The latest Adult Psychiatric Morbidity Survey provides data on the prevalence of both treated and untreated psychiatric disorder in the English adult population and was conducted by NatCen Social Research, in collaboration with the University of Leicester, for NHS Digital.
Published last year, it showed 37% of adults aged 16-74 with conditions such as anxiety or depression, were accessing mental health treatment, in 2014 and around 17% of adults met the criteria for a common mental disorder (CMD).
Referring to PTSD, the survey defined traumatic events as experiences that either put a person – or someone close to them – at risk of serious harm or death, like a major disaster, terror attack, a serious car accident, being raped, or a loved one dying by murder or suicide.
Around 31% of adults in England report having experienced at least one traumatic event. Individuals who experience such trauma may go on to develop PTSD. PTSD is a severe and disabling condition, characterised by flashbacks, nightmares, avoidance, numbing and hypervigilance.

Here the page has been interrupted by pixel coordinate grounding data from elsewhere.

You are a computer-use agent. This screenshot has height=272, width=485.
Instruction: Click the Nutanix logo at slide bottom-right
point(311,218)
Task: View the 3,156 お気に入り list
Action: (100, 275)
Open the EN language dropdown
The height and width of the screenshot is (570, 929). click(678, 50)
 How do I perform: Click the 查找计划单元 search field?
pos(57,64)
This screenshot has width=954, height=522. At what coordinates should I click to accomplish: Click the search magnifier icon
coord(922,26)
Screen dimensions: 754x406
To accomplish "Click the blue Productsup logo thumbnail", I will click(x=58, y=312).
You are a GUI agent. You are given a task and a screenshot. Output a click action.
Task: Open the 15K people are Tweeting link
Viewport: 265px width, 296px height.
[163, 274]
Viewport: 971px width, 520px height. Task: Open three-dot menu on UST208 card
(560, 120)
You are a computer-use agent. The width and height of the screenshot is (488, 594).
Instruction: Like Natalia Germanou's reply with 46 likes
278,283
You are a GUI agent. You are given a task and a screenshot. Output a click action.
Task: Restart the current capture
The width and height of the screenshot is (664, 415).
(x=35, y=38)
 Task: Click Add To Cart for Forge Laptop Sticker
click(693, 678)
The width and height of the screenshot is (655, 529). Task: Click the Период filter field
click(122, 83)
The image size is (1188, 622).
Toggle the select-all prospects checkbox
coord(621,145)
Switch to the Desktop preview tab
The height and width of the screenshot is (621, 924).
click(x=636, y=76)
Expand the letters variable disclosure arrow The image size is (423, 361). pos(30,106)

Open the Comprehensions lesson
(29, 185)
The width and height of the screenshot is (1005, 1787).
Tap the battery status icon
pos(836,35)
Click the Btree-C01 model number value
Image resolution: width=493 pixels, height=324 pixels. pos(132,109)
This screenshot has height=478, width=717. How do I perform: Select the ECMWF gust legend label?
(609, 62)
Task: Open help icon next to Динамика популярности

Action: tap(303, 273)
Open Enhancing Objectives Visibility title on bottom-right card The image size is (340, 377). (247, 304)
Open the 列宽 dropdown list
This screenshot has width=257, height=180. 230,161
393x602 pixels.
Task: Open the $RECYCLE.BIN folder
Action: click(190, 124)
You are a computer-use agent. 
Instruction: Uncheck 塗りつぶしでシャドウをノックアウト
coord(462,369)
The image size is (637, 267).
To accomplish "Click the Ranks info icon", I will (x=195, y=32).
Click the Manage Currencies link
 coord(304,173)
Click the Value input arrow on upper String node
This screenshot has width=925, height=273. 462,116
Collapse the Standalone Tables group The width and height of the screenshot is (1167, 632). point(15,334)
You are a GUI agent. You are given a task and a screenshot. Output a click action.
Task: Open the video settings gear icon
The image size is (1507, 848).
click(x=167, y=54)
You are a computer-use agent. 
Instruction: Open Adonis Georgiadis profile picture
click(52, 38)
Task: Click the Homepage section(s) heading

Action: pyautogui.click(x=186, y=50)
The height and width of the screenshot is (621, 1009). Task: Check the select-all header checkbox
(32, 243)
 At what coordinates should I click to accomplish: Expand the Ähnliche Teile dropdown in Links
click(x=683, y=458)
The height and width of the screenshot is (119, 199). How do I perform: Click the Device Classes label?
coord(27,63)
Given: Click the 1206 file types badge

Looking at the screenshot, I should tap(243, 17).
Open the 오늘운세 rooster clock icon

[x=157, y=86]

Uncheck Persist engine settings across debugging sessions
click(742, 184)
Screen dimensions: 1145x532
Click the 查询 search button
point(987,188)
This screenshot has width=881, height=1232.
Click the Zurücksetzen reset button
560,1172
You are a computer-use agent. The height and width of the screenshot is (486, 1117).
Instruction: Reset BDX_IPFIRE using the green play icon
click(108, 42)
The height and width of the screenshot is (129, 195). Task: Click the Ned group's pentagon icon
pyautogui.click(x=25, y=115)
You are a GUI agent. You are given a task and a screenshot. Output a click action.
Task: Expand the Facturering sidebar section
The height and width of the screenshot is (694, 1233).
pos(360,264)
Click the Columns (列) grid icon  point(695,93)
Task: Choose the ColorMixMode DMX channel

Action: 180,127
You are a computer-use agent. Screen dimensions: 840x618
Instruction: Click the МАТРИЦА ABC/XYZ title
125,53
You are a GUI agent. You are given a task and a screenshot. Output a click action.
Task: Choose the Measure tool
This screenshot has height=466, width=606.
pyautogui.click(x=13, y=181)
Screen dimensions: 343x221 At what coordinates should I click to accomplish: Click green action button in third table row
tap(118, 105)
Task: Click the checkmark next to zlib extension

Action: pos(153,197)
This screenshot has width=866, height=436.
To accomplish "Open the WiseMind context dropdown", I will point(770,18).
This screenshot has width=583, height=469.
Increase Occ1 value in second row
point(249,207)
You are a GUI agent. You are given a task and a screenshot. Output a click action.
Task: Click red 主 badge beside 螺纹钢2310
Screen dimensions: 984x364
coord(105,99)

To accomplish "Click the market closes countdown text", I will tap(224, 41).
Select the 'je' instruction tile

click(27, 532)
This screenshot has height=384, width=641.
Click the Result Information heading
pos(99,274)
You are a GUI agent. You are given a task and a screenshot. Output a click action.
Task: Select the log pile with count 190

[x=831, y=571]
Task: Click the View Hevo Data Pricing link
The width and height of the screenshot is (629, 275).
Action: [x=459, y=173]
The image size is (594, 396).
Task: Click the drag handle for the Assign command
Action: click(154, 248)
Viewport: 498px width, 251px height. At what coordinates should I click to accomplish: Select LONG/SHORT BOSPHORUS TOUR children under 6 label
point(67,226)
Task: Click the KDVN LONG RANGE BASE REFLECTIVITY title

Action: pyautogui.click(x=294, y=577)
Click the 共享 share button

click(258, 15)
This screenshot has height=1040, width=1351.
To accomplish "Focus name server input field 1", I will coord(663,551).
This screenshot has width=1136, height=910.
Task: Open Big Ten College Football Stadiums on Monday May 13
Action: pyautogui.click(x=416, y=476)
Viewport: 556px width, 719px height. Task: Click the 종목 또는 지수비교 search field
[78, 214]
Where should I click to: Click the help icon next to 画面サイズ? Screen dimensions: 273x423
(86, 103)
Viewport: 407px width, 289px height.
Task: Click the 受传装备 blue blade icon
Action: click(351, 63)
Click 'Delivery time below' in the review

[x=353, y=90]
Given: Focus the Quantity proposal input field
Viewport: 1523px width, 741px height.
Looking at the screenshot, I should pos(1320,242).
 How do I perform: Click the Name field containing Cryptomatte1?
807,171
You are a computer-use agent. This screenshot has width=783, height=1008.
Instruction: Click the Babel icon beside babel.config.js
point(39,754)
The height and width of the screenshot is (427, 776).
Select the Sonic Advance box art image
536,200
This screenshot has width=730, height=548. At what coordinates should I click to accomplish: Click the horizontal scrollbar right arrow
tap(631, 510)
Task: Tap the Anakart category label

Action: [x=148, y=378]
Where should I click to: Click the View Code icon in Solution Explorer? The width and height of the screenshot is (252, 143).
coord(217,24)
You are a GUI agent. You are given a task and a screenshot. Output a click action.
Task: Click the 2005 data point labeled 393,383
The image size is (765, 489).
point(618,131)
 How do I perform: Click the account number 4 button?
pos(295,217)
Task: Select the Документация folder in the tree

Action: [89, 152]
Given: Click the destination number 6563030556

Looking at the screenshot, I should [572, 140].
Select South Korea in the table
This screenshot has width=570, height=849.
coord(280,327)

While effective treatments exist, many with the condition delay seeking help or are not identified by health services. Recommended treatments include psychological interventions, whereas there is limited evidence for the use of medication. Without effective treatment, many people may develop chronic problems over many years.
Given that medication has limited success and anti-depressants can cause addictions, talking therapies like clinical hypnotherapy and Cognitive Behavioural Therapy are most often recommended.
With more than 1,800 highly trained and qualified therapists across the UK, the National Council for Hypnotherapy is well placed to deal with PTSD problems and other issues like stress, anxiety and phobias which could result from a traumatic experience.
Cognitive Behavioural Therapy focuses on the way people think, feel and act in order to help them overcome emotional and behavioural issues. It uses scientifically researched and tested method to bring about effective change. It has a natural synergy with hypnotherapy and the two approaches can provide effective treatment.
PTSD can be triggered by recall or an event and, through hypnotherapy, a person can learn to recognise that trigger and establish a new and alternative behaviour when experiencing that trigger event. While in the hypnotic state during treatment, they will be better able to see alternative perspectives and behaviours in stressful situations.